Blizzard of December 2010
Blizzard of December 2010 Creative Common

According to 1010 WINS, last December's blizzard mess won't happen this year. The Dept. of Sanitation will keep us safe. We're going to have to get back and prove to them that one little slip is not the way we are going to operate in the future, Commissioner John Doherty told reporters at a news conference.

I remember that blizzard, and I remember other ones from years gone by. And, maybe I'm just contrarian, but, know what? I like them!

I know it's a huge inconvenience to all of us whose carefully ordered lives just can't tolerate the inconvenience of Mother Nature butting in. But I like a gentle reminder every now and than that mankind is not really the captain of its little ship. That the glories of our blood and fate are shadows, not substantial things. There is no armor against fate, death lays his icy hand on kings As James Shirley wrote in the 16th century. Sometimes a touch of weather is just what it takes to take the hubris that seems to infect our narcisistic, ego-driven world down a notch.

How easy it is to blame those whose luck turns bad for the state of their petty desperate fate. No job? No food? No education? Bad health? Just plain poor? It's your fault, don't look to me for a handout, or even a little empathetic acknowledgement that there, but for the grace of God, go I. Not everything in life is the result of poor personal choices. And the more you get the story, the less personal choice seems to be the sole reason for the paths we each walk.

There was a time when Americans pulled together. And during great crises, they still do. But the sense of communal fate, which lasted for decades after the trauma of WWII, lasted but a few short years after the great trauma of 9/11. I mean, just look at the discourse in the public square.

Some, in our communities and most especially in our political arena, claim that it should be every man for him, or herself. I am sorry; call me old-fashioned. But I do not.

I believe that a world, and a society, that seeks to place the blame on the less fortunate, the less clever, the less lucky, is an ugly community. It is one that lacks the essential sense of charity and the profound empathic personal code, which seeks personal grace through the helping of our fellows on the path we all walk in this rough, scary and chancy life.

Call me corny, or a fool, but sometimes the wind blows and the snow comes and there is nothing the Dept. of Sanitation, or any of us, can do about it. Sometimes even the best of intentions is not enough to overcome the outward misfortunes or personal inner demons that are always just there, walking beside each of us and ready to knock us to our knees.

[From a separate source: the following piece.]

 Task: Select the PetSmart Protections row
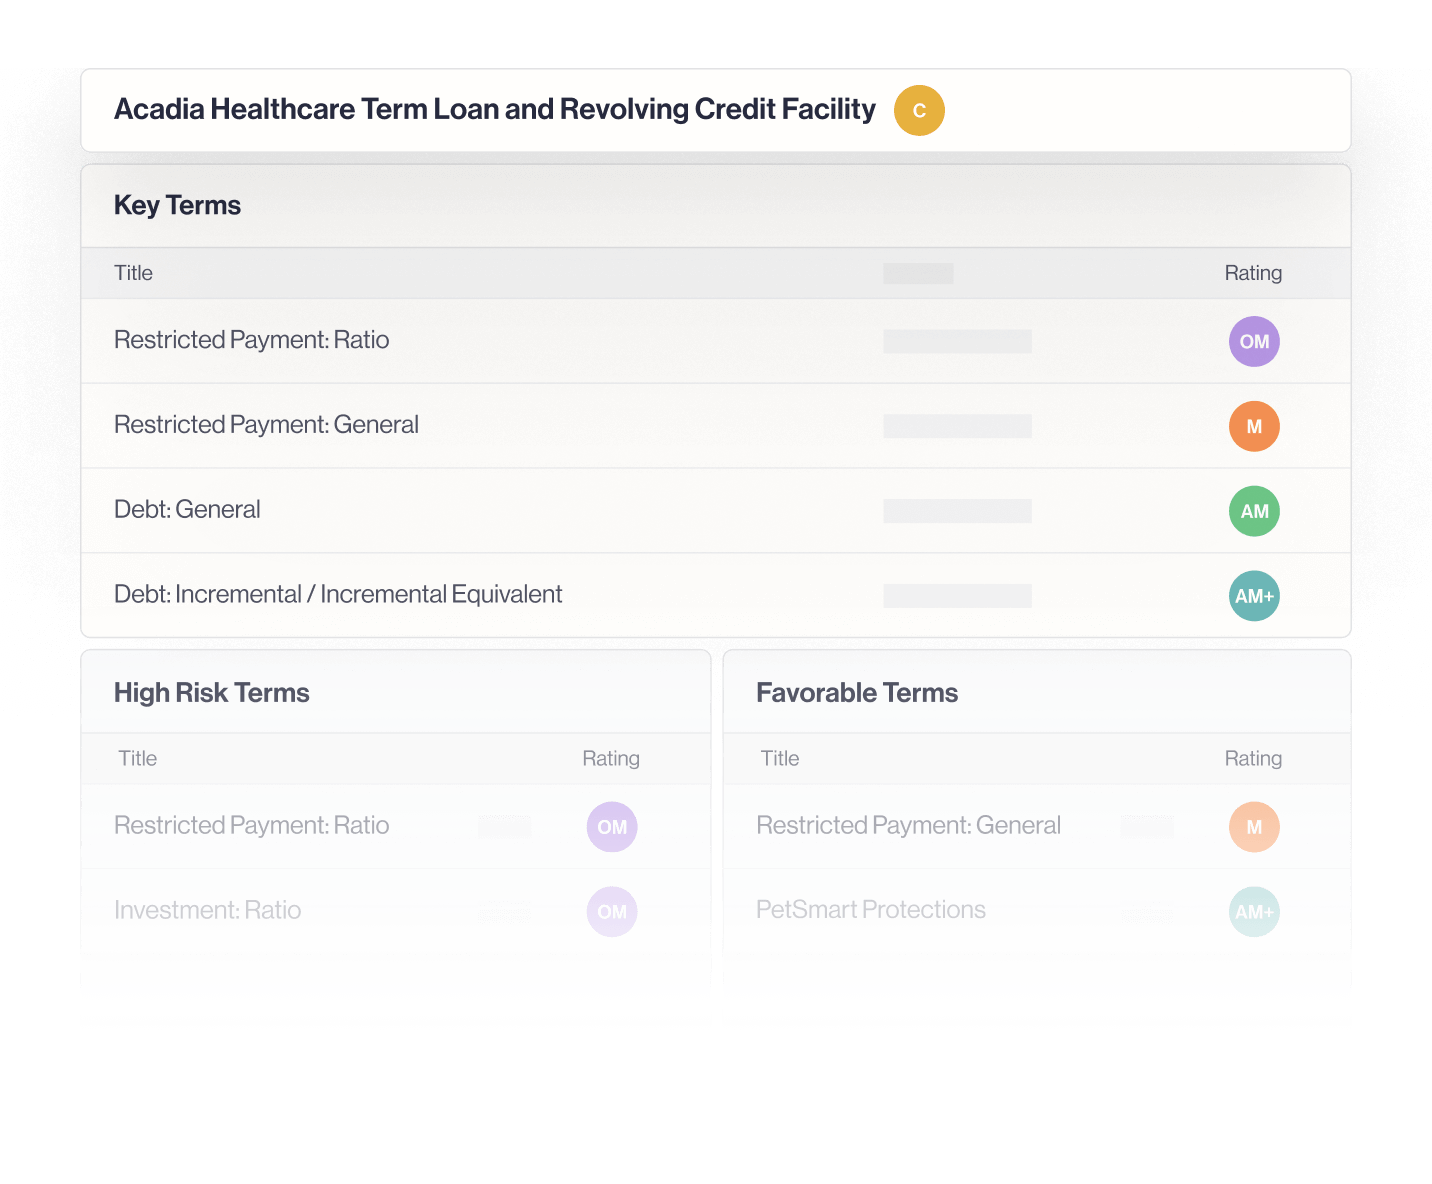click(870, 910)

So before we blame the Dept. of Sanitation for bad weather, or the government for the homeless man, struggling to live through that blizzard just down our street, maybe we should look to our own sense of right and wrong. Maybe we should extend a helping hand, pick up a snow shovel, suffer through it, or just give a few coins to the less fortunate as we walk with such purpose to our own personal appointment with destiny.

That said, I'm glad to hear that Douherty has plans to put more chains on his trucks, more GPS to keep track of the battle plan to fight another sudden snow. And that he has managed, despite a tight budget, to lay on more day workers, should Mother Nature once again remind us of the delicate fabric of society and government that is all that stands between us and the wrath of forces greater than we are.

As Shirley concluded in his poem, Only the actions of the just/ Smell sweet, and blossom in their dust.